■ Try it ■
Reproduce each record verbatim, images excluded.

■ Source material ■
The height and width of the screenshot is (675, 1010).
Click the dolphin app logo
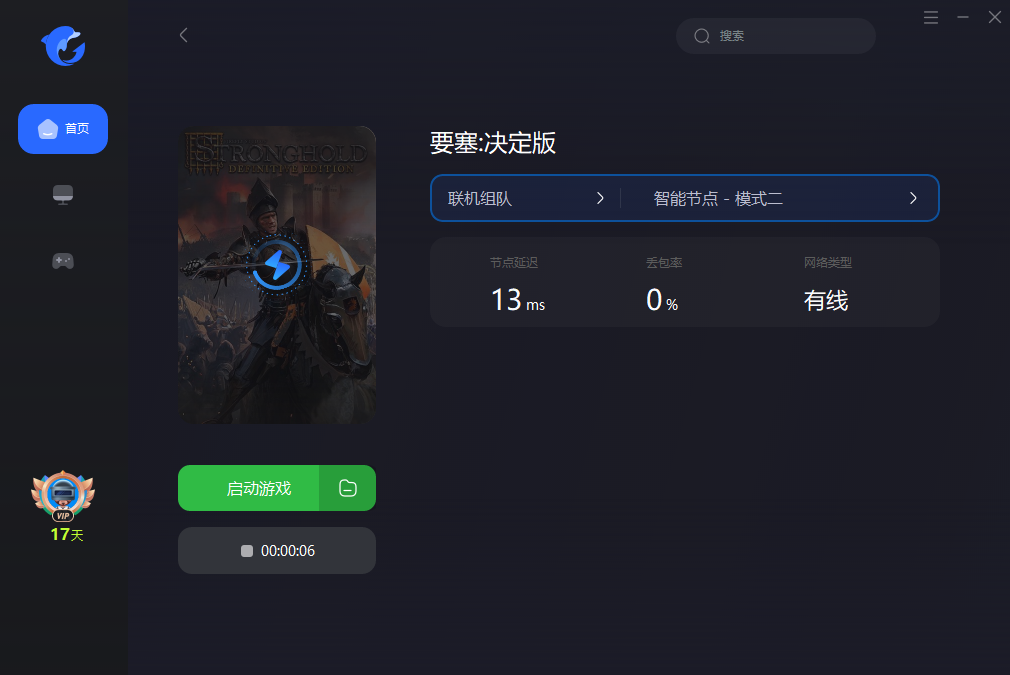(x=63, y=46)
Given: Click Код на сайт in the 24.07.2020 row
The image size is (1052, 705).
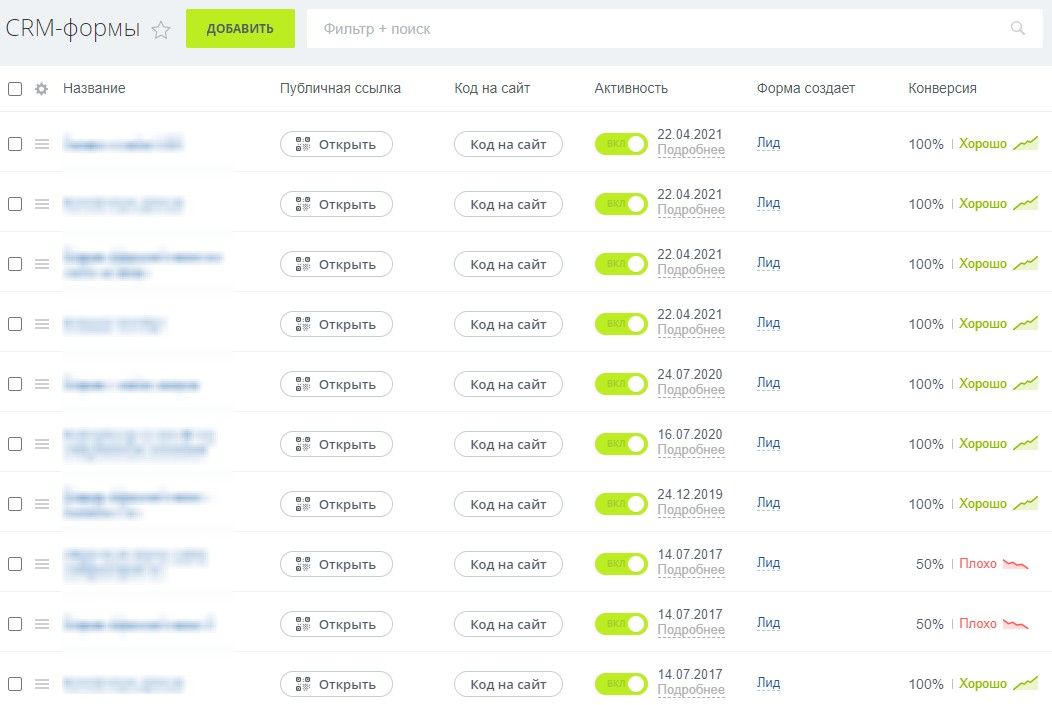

■ Solution for this problem ■
The height and width of the screenshot is (675, 1010).
Click the dolphin app logo
(x=63, y=46)
Given: Click Код на сайт in the 24.07.2020 row
The image size is (1052, 705).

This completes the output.